● Task instructions:
Count the lines below containing "computer". Number only.

● Data for this exercise:
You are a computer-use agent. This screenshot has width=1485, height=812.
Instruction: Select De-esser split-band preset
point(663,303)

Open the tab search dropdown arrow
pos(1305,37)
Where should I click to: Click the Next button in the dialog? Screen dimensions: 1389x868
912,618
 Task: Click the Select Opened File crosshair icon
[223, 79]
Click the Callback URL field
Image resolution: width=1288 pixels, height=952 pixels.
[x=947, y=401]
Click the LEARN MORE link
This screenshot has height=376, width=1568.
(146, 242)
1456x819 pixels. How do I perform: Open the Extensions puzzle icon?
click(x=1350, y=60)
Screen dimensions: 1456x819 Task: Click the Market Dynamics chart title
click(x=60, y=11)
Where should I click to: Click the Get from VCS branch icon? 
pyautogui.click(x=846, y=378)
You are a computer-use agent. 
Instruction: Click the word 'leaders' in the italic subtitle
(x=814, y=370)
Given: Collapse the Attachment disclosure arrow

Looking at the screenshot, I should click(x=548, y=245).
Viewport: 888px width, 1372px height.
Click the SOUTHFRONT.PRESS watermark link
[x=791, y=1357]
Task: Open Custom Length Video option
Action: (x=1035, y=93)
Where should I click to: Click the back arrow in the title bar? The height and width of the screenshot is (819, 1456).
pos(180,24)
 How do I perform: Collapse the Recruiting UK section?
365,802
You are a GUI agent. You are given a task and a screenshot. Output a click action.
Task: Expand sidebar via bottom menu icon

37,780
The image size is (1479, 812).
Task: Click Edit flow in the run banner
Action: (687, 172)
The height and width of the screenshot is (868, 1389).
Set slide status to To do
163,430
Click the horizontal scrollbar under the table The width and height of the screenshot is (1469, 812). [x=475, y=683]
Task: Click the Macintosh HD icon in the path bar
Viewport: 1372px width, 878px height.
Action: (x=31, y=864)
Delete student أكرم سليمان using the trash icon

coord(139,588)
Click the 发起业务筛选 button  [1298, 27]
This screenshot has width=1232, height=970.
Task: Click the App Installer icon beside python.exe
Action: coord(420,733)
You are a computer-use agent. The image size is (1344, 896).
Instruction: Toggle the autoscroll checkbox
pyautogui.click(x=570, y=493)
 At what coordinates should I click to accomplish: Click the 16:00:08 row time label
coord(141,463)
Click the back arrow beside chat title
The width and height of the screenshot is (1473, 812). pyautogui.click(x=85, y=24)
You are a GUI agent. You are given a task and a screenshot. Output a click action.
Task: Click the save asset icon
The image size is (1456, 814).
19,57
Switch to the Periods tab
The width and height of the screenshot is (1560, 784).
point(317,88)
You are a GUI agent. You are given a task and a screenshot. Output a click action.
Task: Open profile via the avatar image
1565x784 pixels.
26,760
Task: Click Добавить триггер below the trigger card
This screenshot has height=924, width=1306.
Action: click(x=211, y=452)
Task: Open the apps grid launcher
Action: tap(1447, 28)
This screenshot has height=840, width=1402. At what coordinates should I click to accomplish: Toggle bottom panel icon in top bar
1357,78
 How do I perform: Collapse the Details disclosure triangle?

● The answer:
3